*What you are asked to do*
Whatever pictures appear, omit them, and repeat the data below exactly.

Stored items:
§ §
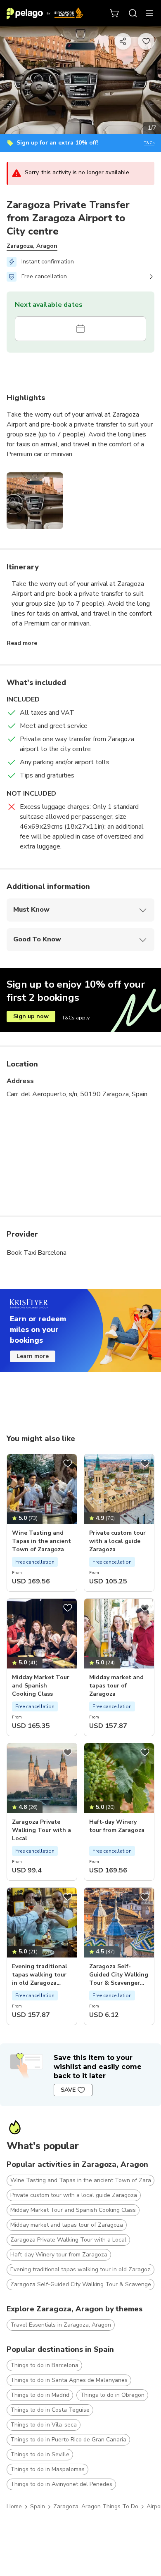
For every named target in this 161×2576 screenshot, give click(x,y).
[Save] (68, 1463)
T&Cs (149, 143)
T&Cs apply (76, 1017)
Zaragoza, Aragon (32, 246)
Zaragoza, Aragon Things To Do (95, 2506)
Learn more (33, 1356)
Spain (37, 2506)
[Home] (45, 13)
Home (14, 2506)
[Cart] (115, 13)
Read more (22, 643)
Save (68, 2090)
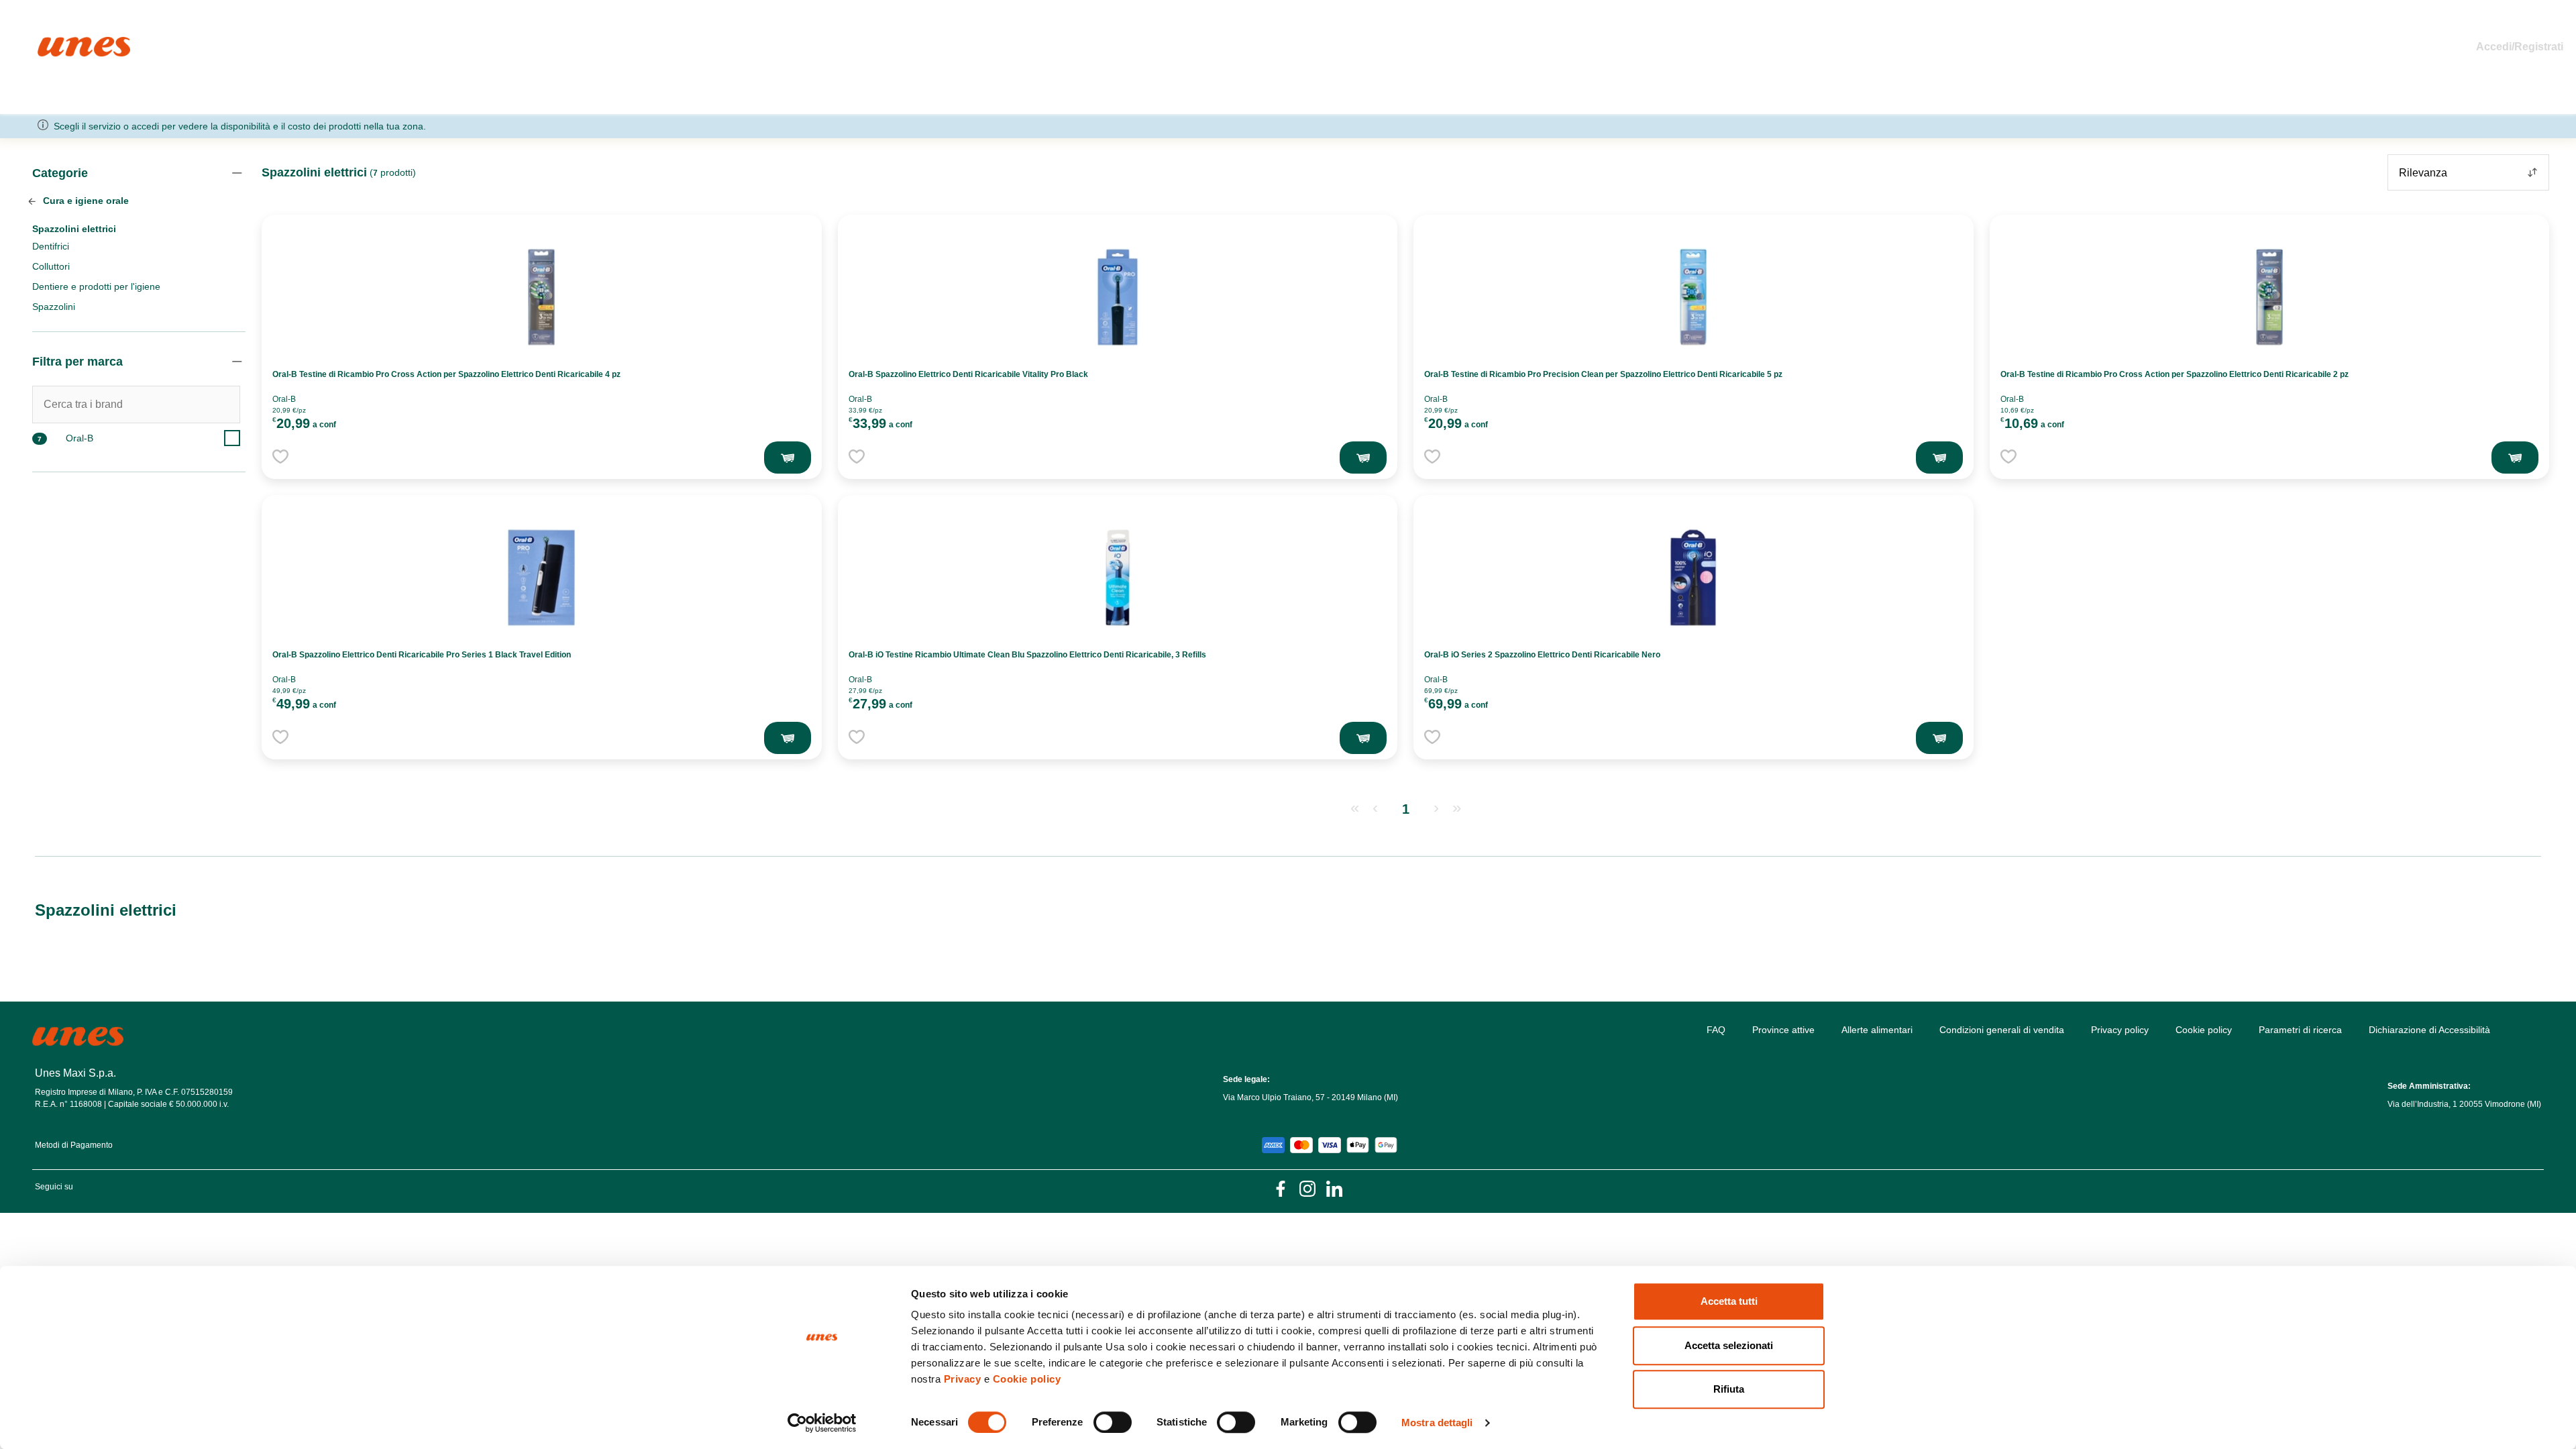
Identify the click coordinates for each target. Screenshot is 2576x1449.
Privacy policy (2120, 1029)
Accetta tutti (1729, 1301)
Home (52, 42)
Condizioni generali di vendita (2001, 1029)
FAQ (1716, 1029)
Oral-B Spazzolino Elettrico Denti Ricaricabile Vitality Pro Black (968, 374)
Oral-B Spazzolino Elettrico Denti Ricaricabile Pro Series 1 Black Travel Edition (421, 654)
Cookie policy (1027, 1379)
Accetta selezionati (1728, 1345)
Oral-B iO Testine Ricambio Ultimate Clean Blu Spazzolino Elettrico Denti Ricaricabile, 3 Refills (1027, 654)
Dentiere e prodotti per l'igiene (96, 286)
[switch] (1112, 1422)
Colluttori (51, 266)
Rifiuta (1728, 1389)
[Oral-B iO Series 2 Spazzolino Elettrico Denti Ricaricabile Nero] (1693, 577)
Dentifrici (50, 246)
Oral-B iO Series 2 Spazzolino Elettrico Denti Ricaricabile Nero (1542, 654)
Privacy (962, 1379)
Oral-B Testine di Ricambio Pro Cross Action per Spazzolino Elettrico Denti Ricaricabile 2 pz (2174, 374)
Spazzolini (53, 306)
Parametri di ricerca (2300, 1029)
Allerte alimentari (1877, 1029)
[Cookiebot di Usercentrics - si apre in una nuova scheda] (822, 1423)
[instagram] (1307, 1187)
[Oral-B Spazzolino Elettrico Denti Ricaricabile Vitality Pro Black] (1117, 297)
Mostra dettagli (1437, 1422)
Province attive (1783, 1029)
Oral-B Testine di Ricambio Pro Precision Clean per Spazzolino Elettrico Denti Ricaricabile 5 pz (1603, 374)
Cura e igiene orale (84, 200)
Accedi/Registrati (2519, 46)
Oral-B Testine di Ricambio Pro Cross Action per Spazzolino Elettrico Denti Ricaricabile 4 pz (446, 374)
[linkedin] (1334, 1187)
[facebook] (1281, 1187)
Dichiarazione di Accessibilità (2429, 1029)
§ §
*Answer area*
For every named target in this 161×2576 screenshot, give click(x,y).
[Save] (68, 1463)
T&Cs (149, 143)
T&Cs apply (76, 1017)
Zaragoza, Aragon (32, 246)
Zaragoza, Aragon Things To Do (95, 2506)
Learn more (33, 1356)
Spain (37, 2506)
[Home] (45, 13)
Home (14, 2506)
[Cart] (115, 13)
Read more (22, 643)
Save (68, 2090)
Identify the click coordinates for each target. Screenshot is 2576x1449.
Privacy policy (2120, 1029)
Accetta tutti (1729, 1301)
Home (52, 42)
Condizioni generali di vendita (2001, 1029)
FAQ (1716, 1029)
Oral-B Spazzolino Elettrico Denti Ricaricabile Vitality Pro Black (968, 374)
Oral-B Spazzolino Elettrico Denti Ricaricabile Pro Series 1 Black Travel Edition (421, 654)
Cookie policy (1027, 1379)
Accetta selezionati (1728, 1345)
Oral-B iO Testine Ricambio Ultimate Clean Blu Spazzolino Elettrico Denti Ricaricabile, 3 Refills (1027, 654)
Dentiere e prodotti per l'igiene (96, 286)
[switch] (1112, 1422)
Colluttori (51, 266)
Rifiuta (1728, 1389)
[Oral-B iO Series 2 Spazzolino Elettrico Denti Ricaricabile Nero] (1693, 577)
Dentifrici (50, 246)
Oral-B iO Series 2 Spazzolino Elettrico Denti Ricaricabile Nero (1542, 654)
Privacy (962, 1379)
Oral-B Testine di Ricambio Pro Cross Action per Spazzolino Elettrico Denti Ricaricabile 2 pz (2174, 374)
Spazzolini (53, 306)
Parametri di ricerca (2300, 1029)
Allerte alimentari (1877, 1029)
[Cookiebot di Usercentrics - si apre in una nuova scheda] (822, 1423)
[instagram] (1307, 1187)
[Oral-B Spazzolino Elettrico Denti Ricaricabile Vitality Pro Black] (1117, 297)
Mostra dettagli (1437, 1422)
Province attive (1783, 1029)
Oral-B Testine di Ricambio Pro Precision Clean per Spazzolino Elettrico Denti Ricaricabile 5 pz (1603, 374)
Cura e igiene orale (84, 200)
Accedi/Registrati (2519, 46)
Oral-B Testine di Ricambio Pro Cross Action per Spazzolino Elettrico Denti Ricaricabile 4 pz (446, 374)
[linkedin] (1334, 1187)
[facebook] (1281, 1187)
Dichiarazione di Accessibilità (2429, 1029)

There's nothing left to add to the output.